"Чашка сия". Интервью Михаила Идова журналу “Афиша”

Выходит роман редактора журнала New York Михаила Идова “Кофемолка” — про пару яппи, открывающую кофейню в Нью-Йорке, с печальными последствиями для кофейни и для себя. “Афиша” поговорила с Идовым про любовь и трудности перевода.

Фотографии: Питер Сазерленд


— История про разорившееся кафе — это же из личного опыта? Вы ведь тоже что-то похожее ­открыли и прогорели.

— Да, но у нас с женой все было не так трагично. Была какая-то сумма денег, которой было можно рискнуть, она закончилась — правда, куда быстрее, чем мы предполагали, — и мы просто закрылись. Вся история длилась пару месяцев, и в финале — ни краха, ни развода. Ни на мемуары, ни тем более на роман не хватит. Я пытался для себя вывести ­какой-то допустимый в литературе лимит персонального опыта — и придумал формулу, что можно брать из жизни обстоятельства, но никак не свои действия в этих обстоятельствах. Никто же не издает набоковскую “Машеньку” с надписью “Inspired by the authors years spend in Berlin”. У меня не больше автобиографии, чем в среднестатистическом первом романе, может, даже меньше.

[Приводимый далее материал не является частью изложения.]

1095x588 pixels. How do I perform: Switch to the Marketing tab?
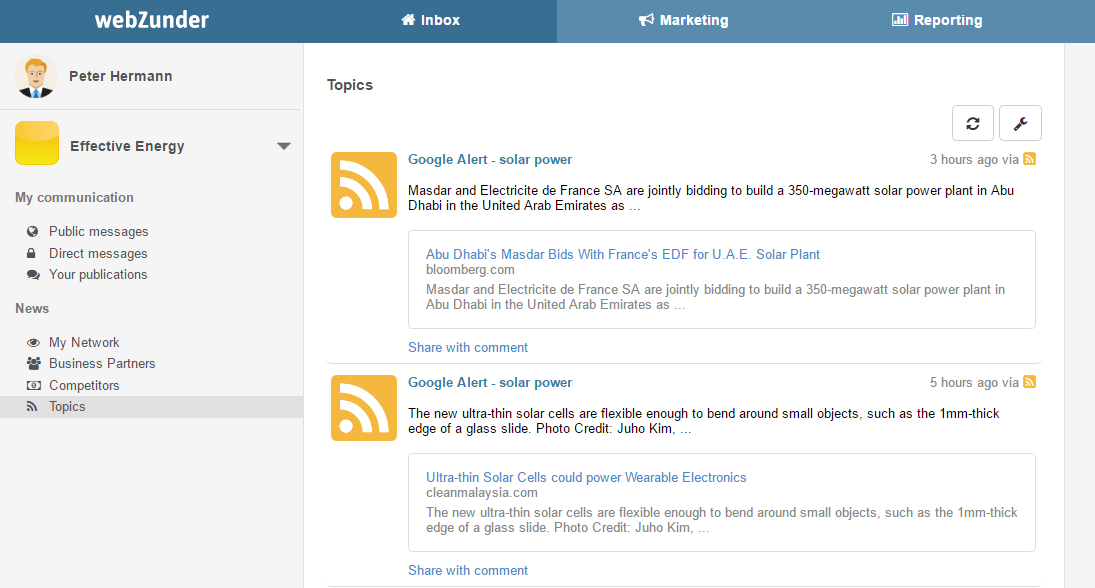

— Почему у вас герой — эмигрант во втором поколении, с не очень хорошим русским и так далее?

— Будь он эмигрантом первого поколения, это неизбежно привнесло бы массу посторонней рефлексии. Я вообще терпеть не могу жанр эмигрантского романа. У первого поколения он всегда про конфликт парохиальных ценностей родины c постмодернистскими ценностями США, и все неизбежно превращается в историю про то, как человек съел свой первый гамбургер. А у второго — всегда про поиск корней и про то, что в США все пластмассовое и ненастоящее. И того и другого хотелось как-то избежать.

— Почему тогда герой все-таки русский? Сделали бы его WASP, избежали бы кучи вопросов.

— Это было нужно, скажем так, для стройности повествования. Это же такая немножко история американской мечты, в обратном хронологическом порядке: дети преуспевших эмигрантов, начинающие с большой форой, оказываются в результате без копейки денег на Нижнем Ист-Сайде — то есть буквально там, где их дедушки и прадедушки начинали. Откуда они приехали, не так важно. Марк в первом варианте вообще был поляком — на том, что он русский, настоял издатель, это было единственное с его стороны давление на меня.

— А вы в Америку в детстве уехали?

— Я закончил школу в Риге и сюда приехал в 16, считая, что оставляю позади блестящую литературную карьеру: буквально за месяц до отъезда газета Diena, у которой тогда было русское издание, опубликовала мой фантастический рассказ. К тому же я с 13 лет cочинял какую-то журналистику в газете “Советская молодежь”, как и Сашка Гаррос, который был моим другом по Пушкинскому лицею.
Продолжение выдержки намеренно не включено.